Monday, May. 22, 1933
False Start
Many a citizen of Illinois rummaged through pockets, purses and pigeon holes last week in search of receipts for all their retail purchases since April 1. The Illinois Supreme Court had declared the State's 3% sales tax unconstitutional and retailers were to refund to their customers nearly $5,000,000 on documentary proof of tax-paid purchases.
Governor Henry Horner put the sales tax law through the General Assembly last winter as an emergency means of raising some $40,000,000 in revenue. Its proceeds were to be spent either on jobless relief or school expenses. *Only two kinds of retailers were exempt from the tax: farmers selling their own products and filling stations where gasoline is already taxed 3-c- per gal.
These two exceptions caused the whole law to fall to the ground.
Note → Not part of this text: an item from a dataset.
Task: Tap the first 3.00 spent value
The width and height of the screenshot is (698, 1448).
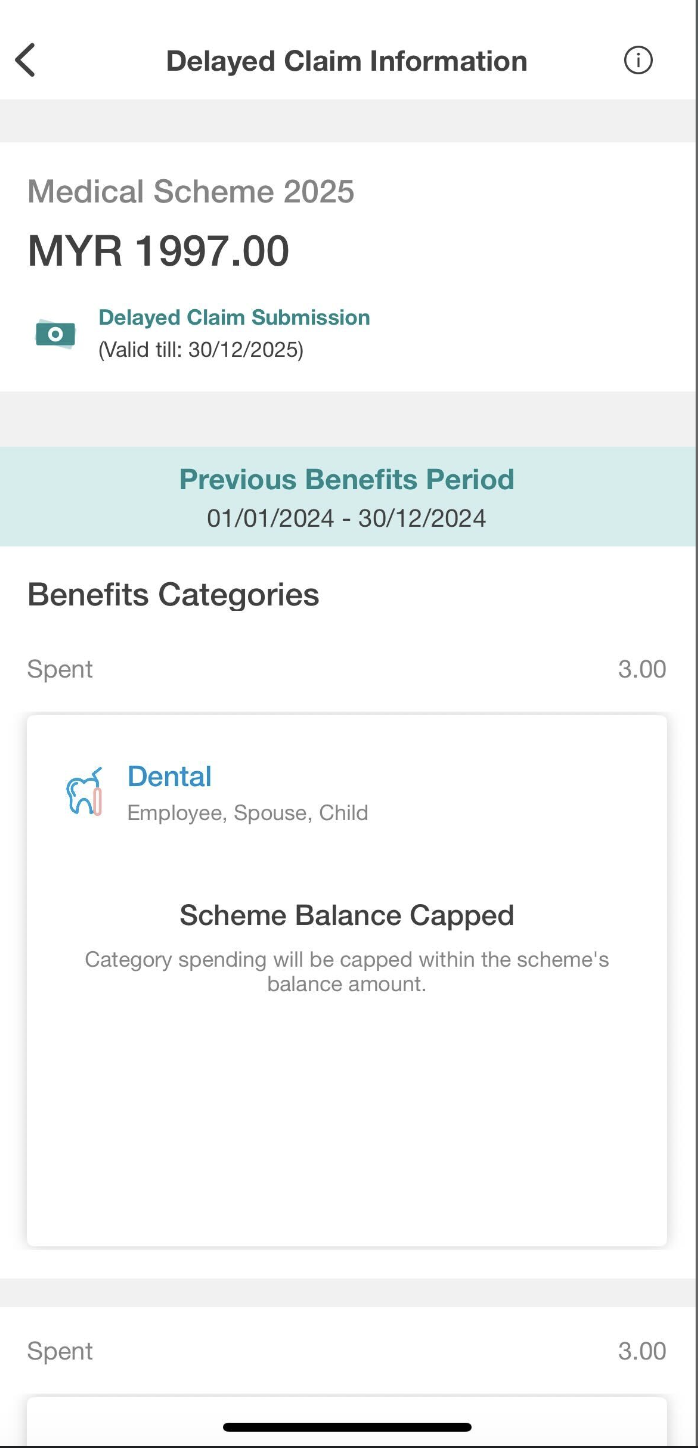Action: [641, 669]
The Supreme Court ruled that farmers and gasoline stations were retailers and their exemption from that category by the General Assembly violated the uniformity clauses of the State's constitution whereunder all businesses in the same class must be treated alike. The court also found serious fault with the two-way spending system set up by the law.
Illinois' false start toward a sales tax left the State's unemployment relief program practically stranded. More and heavier borrowing from the U. S. looked like the only way out until the State could revamp its tax machinery to circumvent constitutional objections.
*Illinois has borrowed $55,243,721 from R. F. C., more than any other State.